# Copyright 2024 Google LLC
#
# Licensed under the Apache License, Version 2.0 (the "License");
# you may not use this file except in compliance with the License.
# You may obtain a copy of the License at
#
#      http://www.apache.org/licenses/LICENSE-2.0
#
# Unless required by applicable law or agreed to in writing, software
# distributed under the License is distributed on an "AS IS" BASIS,
# WITHOUT WARRANTIES OR CONDITIONS OF ANY KIND, either express or implied.
# See the License for the specific language governing permissions and
# limitations under the License.


"""Interfaces for asynchronous credentials."""


from google.auth import _helpers
from google.auth import exceptions
from google.auth._credentials_base import _BaseCredentials


class Credentials(_BaseCredentials):
    """Base class for all asynchronous credentials.

    All credentials have a :attr:`token` that is used for authentication and
    may also optionally set an :attr:`expiry` to indicate when the token will
    no longer be valid.

    Most credentials will be :attr:`invalid` until :meth:`refresh` is called.
    Credentials can do this automatically before the first HTTP request in
    :meth:`before_request`.

    Although the token and expiration will change as the credentials are
    :meth:`refreshed <refresh>` and used, credentials should be considered
    immutable. Various credentials will accept configuration such as private
    keys, scopes, and other options. These options are not changeable after
    construction. Some classes will provide mechanisms to copy the credentials
    with modifications such as :meth:`ScopedCredentials.with_scopes`.
    """

    def __init__(self):
        super(Credentials, self).__init__()

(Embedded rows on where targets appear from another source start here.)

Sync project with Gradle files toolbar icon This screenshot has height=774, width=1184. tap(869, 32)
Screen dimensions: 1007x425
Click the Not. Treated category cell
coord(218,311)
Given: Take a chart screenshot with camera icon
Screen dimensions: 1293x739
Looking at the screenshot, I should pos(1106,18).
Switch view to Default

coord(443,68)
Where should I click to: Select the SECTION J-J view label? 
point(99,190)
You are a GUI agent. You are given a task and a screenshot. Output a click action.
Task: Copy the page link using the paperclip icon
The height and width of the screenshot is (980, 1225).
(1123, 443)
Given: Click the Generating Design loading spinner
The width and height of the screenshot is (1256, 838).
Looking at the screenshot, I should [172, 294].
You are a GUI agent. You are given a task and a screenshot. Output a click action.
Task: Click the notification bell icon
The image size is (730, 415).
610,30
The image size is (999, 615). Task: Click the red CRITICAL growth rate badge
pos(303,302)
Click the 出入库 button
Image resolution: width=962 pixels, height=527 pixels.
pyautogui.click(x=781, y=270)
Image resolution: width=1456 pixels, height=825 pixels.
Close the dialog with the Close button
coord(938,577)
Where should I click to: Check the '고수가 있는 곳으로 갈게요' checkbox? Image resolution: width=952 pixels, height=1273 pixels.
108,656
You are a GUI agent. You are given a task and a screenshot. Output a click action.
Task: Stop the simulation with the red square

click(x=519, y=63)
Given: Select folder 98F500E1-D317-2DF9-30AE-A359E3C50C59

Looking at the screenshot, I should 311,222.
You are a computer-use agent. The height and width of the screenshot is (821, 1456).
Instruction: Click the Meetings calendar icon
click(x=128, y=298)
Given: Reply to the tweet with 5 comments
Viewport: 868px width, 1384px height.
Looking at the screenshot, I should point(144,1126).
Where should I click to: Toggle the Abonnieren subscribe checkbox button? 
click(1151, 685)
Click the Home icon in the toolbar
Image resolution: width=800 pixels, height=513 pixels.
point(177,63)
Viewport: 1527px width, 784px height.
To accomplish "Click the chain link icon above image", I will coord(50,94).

    async def apply(self, headers, token=None):
        """Apply the token to the authentication header.

        Args:
            headers (Mapping): The HTTP request headers.
            token (Optional[str]): If specified, overrides the current access
                token.
        """
        self._apply(headers, token=token)

    async def refresh(self, request):
        """Refreshes the access token.

        Args:
            request (google.auth.aio.transport.Request): The object used to make
                HTTP requests.

        Raises:
            google.auth.exceptions.RefreshError: If the credentials could
                not be refreshed.
        """
        raise NotImplementedError("Refresh must be implemented")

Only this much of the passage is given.